While the anecdotes pertaining to the headaches and the loss of vision are unnerving, it is the attention to detail regarding ‘feelings during events’ that pulls the audience in. As Brown reacts to the dissmination of news regading her condition, there is no attempt to portray herself in a ‘polished’ or idealised way. Here is a person who before her diagnosis was bold, confident and at the cusp of high-profile projects in her career. Later we find Brown’s very understandable reaction is anger, anthropomorphising the disease as its insidious reach over time attempts to take her coordination, capacity to communicate and dignity.

So why name this production The Glad Game? This is a reference to the literary and cinematic character ‘Pollyanna’ who made a point of finding something positive in even the bleakest of circumstances. The role of positive thinking in The Glad Game and recovery in general cannot be underestimated. In Brown’s case, a conversation with a hospital chaplain reminds her: “There are two sorts of people in hospital – those who are sick and those who become sick…”

And while wanting to be well is a natural desire, The Glad Game also shows how explaining to others that chemotherapy won’t be 100% effective is perhaps harder for others to bear than yourself. In some ways this ties in with another observation Brown makes about the seldom-discussed feelings of shame and embarrassment that comes with a cancer diagnosis: “We’ve built a society where we feel we have to apologise for being sick.”

Other productions about cancer such as Bryony Kimmings’ A Pacifists Guide to the War on Cancer have also tackled this relatively taboo subject for the stage. But whereas Kimmings’ show took a surrealist route, with musical numbers and big on spectacle, The Glad Game in contrast, is more immediately relatable, as the audience vicariously ‘goes down the rabbit hole’ with Brown – from excruciating headaches and vision loss, to fearing the worst because medical staff are reticent to voice their suspicions…

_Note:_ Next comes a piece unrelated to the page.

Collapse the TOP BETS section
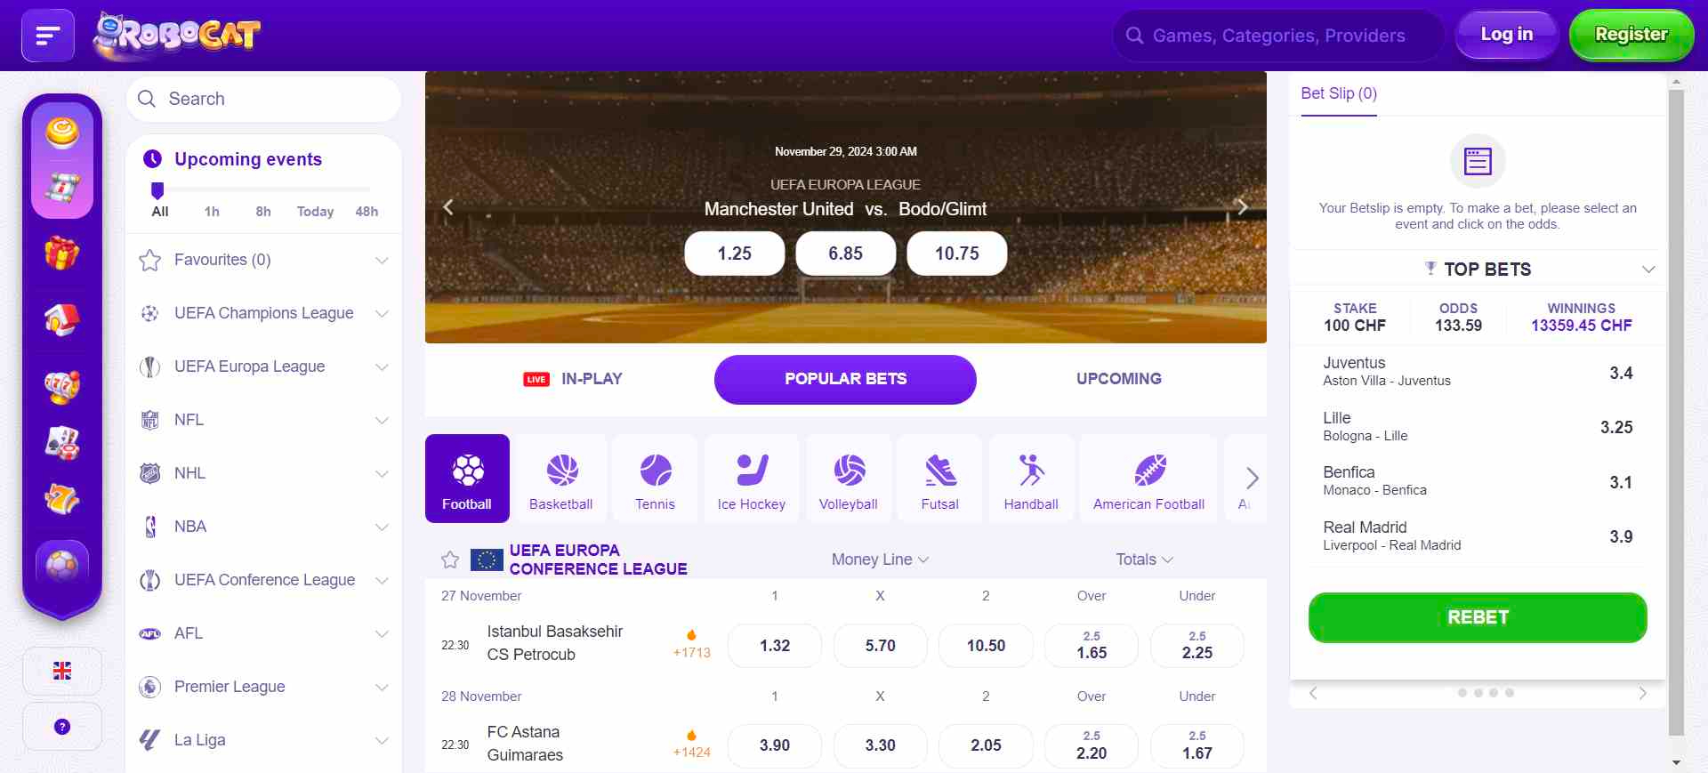The image size is (1708, 773). pos(1648,270)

I’ve seen other plays adapted as digital productions, but The Glad Game grabs the creative possibilities of a filmed production with both hands, with inspired locations and Dan Patrick Hipkin and Oliver Bury’s cinematography, which conveys non-verbally everything from the cacophonous MRI machines to Brown’s state of mind.

© Michael Davis 2021


The Glad Game ran on 24 – 25 September at Nottingham Playhouse. It will be performed again on 14 November at the Bedlam Arts and Mental Health Festival at MAC Birmingham, Cannon Hill Park, Birmingham, B12 9QH. Times and prices TBC. Macbirmingham.co.uk | 0121 446 3232.

Further tour dates include Manchester and London in Spring 2022, along with further screenings of the digital edition on demand.